Automatic updates let your Electron app fetch and install new releases without user intervention. This guide walks through adding auto-update using the electron-updater package (part of [electron-builder]). It covers setting up the app, configuring electron-builder for Windows/macOS/Linux, hosting updates on GitHub (and alternatives like Gitea/GitBucket or a custom server), using update channels (alpha/beta), handling update events and UI, and setting up CI/CD.

Electron-builder’s auto-update supports DMG (macOS), AppImage/DEB/Pacman/RPM (Linux), and NSIS (Windows) by default. (Squirrel.Windows is not supported on Windows.) On macOS, apps must be code-signed for updates to work.
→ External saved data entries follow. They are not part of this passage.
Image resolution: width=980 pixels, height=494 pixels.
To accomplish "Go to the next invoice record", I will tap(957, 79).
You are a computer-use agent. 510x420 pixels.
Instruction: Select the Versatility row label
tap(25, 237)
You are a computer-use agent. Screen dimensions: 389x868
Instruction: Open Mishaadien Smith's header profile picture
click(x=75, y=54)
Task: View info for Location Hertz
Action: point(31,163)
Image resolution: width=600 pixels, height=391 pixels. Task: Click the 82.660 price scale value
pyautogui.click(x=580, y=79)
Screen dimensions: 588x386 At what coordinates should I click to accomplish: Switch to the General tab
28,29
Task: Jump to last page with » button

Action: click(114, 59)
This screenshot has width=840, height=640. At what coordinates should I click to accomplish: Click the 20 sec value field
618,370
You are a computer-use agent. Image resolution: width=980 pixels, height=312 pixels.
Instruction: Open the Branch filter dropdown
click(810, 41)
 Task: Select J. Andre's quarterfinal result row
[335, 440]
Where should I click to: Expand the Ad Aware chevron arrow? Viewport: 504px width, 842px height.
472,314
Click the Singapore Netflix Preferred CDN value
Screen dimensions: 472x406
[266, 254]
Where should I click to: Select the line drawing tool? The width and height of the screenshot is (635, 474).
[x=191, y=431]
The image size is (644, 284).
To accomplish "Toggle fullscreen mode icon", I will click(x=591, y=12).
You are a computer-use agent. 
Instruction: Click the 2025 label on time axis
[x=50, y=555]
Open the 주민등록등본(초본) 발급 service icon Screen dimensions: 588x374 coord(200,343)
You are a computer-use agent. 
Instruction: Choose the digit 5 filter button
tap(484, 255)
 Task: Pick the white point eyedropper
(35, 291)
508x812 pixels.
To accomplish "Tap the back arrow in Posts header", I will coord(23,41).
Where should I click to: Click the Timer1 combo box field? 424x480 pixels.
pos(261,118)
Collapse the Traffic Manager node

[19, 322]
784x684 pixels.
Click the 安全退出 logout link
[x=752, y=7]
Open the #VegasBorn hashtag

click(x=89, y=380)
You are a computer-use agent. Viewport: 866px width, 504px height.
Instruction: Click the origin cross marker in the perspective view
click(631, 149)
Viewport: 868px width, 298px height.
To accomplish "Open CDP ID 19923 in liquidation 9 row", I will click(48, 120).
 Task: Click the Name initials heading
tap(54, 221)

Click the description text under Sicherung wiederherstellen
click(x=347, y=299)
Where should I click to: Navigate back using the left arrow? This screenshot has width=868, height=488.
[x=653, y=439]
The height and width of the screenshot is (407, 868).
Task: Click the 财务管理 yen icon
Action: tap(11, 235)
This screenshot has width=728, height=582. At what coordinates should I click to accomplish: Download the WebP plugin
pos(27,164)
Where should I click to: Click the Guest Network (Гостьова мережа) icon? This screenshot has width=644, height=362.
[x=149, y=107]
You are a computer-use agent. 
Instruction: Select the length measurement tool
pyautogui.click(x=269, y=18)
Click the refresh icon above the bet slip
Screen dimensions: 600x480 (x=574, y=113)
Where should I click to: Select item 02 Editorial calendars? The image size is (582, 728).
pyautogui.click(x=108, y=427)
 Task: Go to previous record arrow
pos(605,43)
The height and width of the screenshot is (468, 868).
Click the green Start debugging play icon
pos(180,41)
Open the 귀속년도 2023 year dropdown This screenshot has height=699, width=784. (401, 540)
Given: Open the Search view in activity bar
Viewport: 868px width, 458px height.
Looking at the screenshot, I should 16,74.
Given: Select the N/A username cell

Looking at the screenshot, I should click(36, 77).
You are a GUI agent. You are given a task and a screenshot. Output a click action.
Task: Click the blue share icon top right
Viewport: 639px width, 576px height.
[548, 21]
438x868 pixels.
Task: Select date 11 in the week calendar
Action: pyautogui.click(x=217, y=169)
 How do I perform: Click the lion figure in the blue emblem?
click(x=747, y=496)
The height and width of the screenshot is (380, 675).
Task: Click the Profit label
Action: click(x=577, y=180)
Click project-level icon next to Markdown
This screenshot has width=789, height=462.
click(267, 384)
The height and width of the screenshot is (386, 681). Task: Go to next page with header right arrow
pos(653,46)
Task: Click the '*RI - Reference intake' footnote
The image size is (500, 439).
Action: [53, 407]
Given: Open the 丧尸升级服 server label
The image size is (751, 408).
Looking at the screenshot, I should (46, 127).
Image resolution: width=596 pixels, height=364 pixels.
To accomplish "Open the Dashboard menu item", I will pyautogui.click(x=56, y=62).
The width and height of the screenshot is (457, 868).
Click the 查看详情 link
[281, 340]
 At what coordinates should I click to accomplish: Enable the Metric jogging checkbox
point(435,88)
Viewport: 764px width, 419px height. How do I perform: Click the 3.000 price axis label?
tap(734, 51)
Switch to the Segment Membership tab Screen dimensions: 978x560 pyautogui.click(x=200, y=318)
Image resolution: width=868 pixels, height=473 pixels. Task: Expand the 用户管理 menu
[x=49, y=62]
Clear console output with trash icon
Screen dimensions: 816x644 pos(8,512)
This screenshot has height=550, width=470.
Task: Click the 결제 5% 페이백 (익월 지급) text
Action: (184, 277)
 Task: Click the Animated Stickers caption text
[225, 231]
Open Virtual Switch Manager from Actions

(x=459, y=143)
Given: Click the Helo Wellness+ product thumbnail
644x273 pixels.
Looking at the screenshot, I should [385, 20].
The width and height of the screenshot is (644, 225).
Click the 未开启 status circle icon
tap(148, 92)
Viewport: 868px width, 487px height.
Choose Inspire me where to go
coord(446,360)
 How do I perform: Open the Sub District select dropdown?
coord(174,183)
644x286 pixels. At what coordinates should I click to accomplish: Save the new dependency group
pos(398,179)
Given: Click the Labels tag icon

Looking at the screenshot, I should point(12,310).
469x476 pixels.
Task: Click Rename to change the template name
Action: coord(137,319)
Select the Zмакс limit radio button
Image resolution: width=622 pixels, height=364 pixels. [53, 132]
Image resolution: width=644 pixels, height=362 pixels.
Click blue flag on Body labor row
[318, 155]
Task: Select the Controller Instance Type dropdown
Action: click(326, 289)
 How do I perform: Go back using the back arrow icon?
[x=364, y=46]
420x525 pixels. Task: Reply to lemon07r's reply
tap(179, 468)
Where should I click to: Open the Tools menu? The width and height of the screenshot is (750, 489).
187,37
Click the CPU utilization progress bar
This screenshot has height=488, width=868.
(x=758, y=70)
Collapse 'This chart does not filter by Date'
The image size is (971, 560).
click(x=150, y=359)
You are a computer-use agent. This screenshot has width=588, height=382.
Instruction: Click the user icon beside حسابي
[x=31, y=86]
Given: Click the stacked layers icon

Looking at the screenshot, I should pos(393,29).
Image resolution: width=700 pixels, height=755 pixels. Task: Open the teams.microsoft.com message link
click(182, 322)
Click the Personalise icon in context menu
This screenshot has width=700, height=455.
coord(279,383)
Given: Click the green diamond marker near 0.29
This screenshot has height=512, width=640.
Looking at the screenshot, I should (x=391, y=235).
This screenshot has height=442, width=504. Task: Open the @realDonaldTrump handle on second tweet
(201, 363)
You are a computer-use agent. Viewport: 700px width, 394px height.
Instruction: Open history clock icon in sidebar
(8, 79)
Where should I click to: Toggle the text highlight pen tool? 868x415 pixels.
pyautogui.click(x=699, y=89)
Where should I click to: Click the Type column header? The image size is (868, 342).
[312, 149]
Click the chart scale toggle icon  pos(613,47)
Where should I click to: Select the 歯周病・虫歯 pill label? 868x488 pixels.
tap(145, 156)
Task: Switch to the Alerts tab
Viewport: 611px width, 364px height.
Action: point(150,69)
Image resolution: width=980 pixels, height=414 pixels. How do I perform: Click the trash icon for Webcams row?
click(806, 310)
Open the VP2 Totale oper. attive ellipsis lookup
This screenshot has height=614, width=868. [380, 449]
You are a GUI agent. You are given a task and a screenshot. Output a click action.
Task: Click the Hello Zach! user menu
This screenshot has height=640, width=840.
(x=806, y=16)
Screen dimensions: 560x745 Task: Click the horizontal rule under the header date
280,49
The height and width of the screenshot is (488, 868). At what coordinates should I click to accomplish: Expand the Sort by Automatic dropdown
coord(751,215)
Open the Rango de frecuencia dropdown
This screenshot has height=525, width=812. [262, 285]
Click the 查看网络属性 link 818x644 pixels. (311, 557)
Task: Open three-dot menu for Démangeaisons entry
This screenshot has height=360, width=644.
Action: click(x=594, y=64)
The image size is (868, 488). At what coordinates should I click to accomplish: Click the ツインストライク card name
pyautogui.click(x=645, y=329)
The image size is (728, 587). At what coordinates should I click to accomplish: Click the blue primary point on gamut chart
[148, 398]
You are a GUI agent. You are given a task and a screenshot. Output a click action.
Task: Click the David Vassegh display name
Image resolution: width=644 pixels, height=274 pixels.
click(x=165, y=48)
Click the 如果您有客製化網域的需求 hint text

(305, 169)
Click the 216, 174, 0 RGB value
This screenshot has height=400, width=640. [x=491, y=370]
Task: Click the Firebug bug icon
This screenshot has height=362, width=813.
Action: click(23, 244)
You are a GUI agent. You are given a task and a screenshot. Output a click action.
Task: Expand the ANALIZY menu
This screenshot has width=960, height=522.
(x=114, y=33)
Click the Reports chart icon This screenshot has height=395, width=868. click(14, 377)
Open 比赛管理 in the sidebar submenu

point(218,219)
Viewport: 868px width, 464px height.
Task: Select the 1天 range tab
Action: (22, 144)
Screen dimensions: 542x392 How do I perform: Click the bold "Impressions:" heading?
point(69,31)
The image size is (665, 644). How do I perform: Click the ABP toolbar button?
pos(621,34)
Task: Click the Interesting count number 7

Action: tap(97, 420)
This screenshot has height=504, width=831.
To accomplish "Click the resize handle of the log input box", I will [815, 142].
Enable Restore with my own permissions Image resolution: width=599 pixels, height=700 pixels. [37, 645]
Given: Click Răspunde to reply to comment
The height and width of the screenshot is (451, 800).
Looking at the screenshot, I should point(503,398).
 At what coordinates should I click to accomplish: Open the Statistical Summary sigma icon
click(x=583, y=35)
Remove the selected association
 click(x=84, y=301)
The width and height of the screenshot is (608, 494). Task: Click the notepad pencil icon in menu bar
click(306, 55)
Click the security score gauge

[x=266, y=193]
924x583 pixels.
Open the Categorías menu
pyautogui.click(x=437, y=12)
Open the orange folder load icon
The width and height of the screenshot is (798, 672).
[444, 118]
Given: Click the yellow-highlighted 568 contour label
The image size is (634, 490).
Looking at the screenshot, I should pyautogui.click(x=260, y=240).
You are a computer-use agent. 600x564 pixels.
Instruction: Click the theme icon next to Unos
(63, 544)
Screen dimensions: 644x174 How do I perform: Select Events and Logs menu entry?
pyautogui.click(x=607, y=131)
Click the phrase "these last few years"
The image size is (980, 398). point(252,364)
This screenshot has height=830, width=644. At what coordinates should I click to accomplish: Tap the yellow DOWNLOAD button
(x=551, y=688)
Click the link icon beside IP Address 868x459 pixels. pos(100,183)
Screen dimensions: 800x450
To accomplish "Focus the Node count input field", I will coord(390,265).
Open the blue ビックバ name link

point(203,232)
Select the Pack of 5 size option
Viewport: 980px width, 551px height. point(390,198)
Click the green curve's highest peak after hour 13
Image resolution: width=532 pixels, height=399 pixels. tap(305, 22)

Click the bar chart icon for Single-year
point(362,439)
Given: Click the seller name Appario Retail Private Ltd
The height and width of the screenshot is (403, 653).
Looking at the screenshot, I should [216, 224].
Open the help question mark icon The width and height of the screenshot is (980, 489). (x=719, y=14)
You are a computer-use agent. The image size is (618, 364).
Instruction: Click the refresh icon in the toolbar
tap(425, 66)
1. Setting Up a Basic Electron App

  • Initialize the project: npm init -y. Install Electron and electron-builder:

      npm install --save-dev electron electron-builder
      npm install --save electron-updater
    
  • package.json: Set "main": "main.js" and add build scripts. Example package.json:

      {
        "name": "my-electron-app",
        "version": "1.0.0",
        "main": "main.js",
        "scripts": {
          "start": "electron .",
          "dist": "electron-builder"
        },
        "devDependencies": {
          "electron": "^xx.xx.x",
          "electron-builder": "^xx.xx.x"
        },
        "dependencies": {
          "electron-updater": "^yy.yy.y"
        }
      }
    
  • Main process code: In main.js, create the BrowserWindow and require electron-updater. Only check for updates in production (when app.isPackaged is true) to avoid network calls during development.

2. Integrating electron-updater

Install electron-updater as above. In the main process, import and use it:

const { app, BrowserWindow } = require('electron');
const { autoUpdater } = require('electron-updater');
const log = require('electron-log');

log.transports.file.level = 'info';
autoUpdater.logger = log;  // Log update events

app.on('ready', () => {
  createWindow();
  if (app.isPackaged) {
    // Check for updates on launch
    autoUpdater.checkForUpdatesAndNotify();
  }
});

By default, autoUpdater.checkForUpdatesAndNotify() will download updates and show a notification. Handle events to customize behavior:

autoUpdater.on('checking-for-update', () => {
  log.info('Checking for update...');
});
autoUpdater.on('update-available', info => {
  log.info('Update available:', info.version);
});
autoUpdater.on('update-not-available', () => {
  log.info('No updates found.');
});
autoUpdater.on('download-progress', progress => {
  // e.g. send progress to renderer for a progress bar
  log.info(`Download speed: ${progress.bytesPerSecond}`);
});
autoUpdater.on('update-downloaded', info => {
  log.info('Update downloaded:', info.version);
  // Optionally prompt user and install
  autoUpdater.quitAndInstall();
});
autoUpdater.on('error', err => {
  log.error('Update error:', err);
});

Calling autoUpdater.quitAndInstall() will restart and install the update. It should only be called after update-downloaded. Note: even if you don’t call it, the update will apply on next app launch.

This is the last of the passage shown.